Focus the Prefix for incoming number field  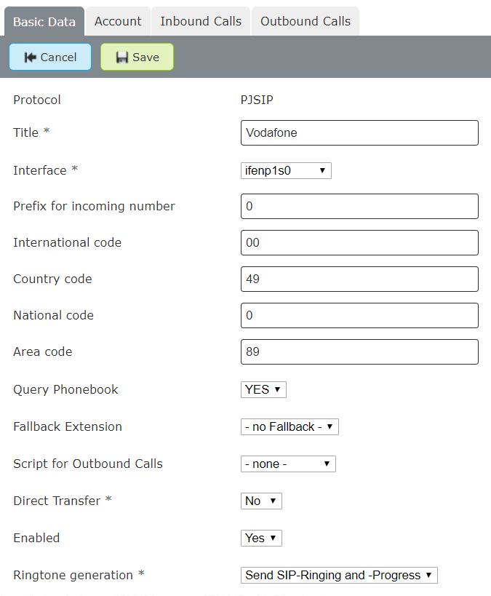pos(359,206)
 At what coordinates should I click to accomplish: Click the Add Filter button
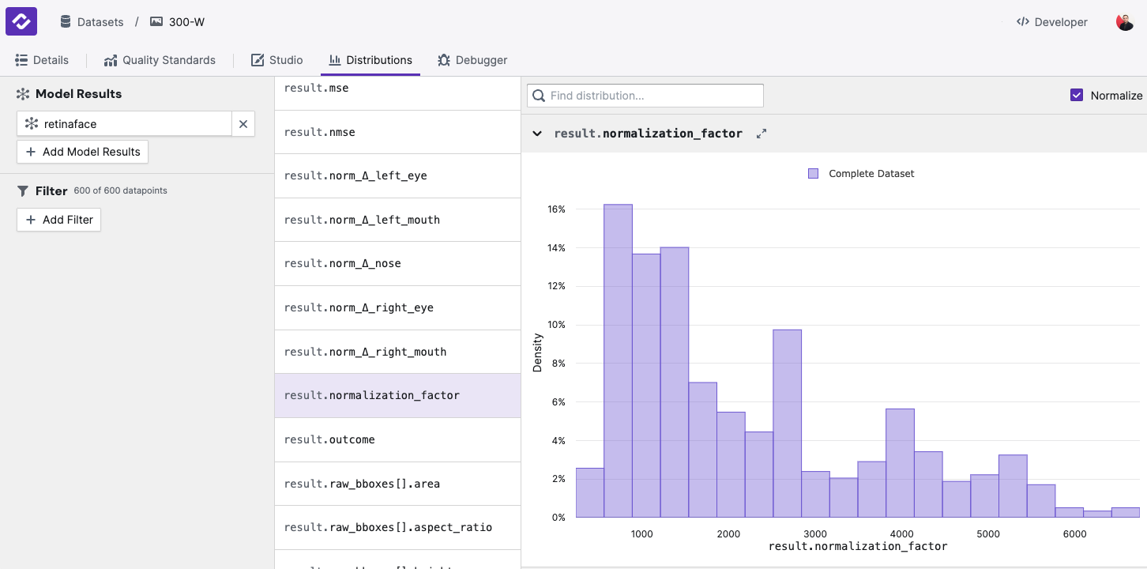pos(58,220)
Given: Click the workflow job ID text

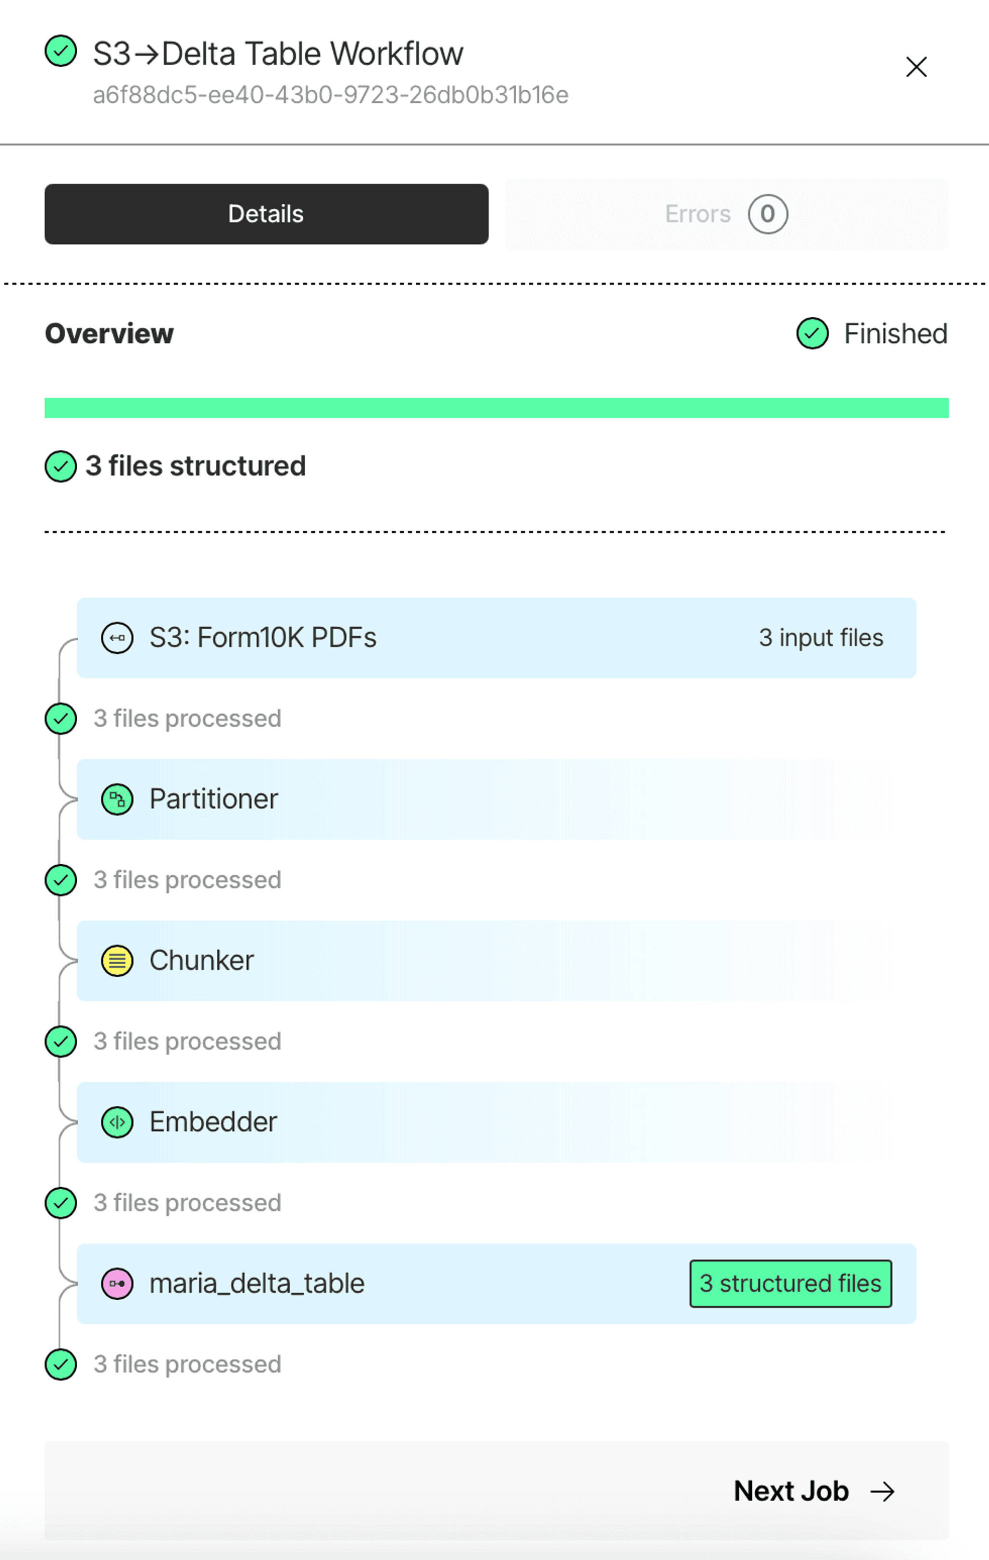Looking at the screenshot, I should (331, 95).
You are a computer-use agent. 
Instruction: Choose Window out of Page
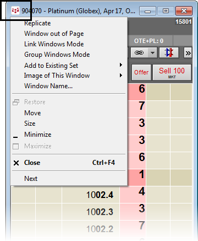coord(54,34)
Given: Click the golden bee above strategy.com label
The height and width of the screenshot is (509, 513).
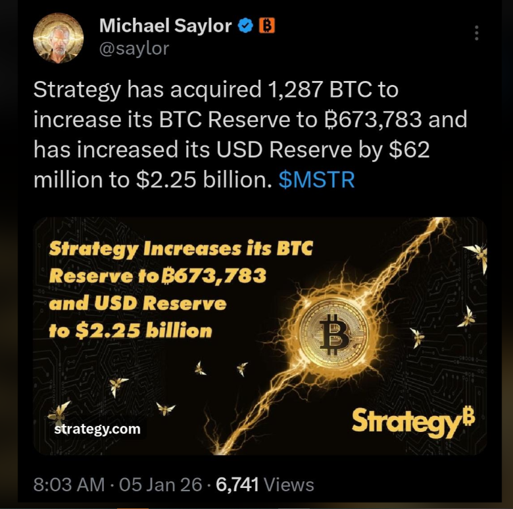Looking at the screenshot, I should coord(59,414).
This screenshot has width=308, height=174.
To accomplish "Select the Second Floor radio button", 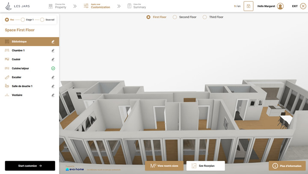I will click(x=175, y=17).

• • • • • • •

*About this exercise*
Print exactly the lines above that run from the one with "Given: Click the golden" down to the one with "This screenshot has width=308, height=174.", and omit the pictures.

*Completed task*
Given: Click the golden bee above strategy.com label
The height and width of the screenshot is (509, 513).
Looking at the screenshot, I should coord(59,414).
This screenshot has width=308, height=174.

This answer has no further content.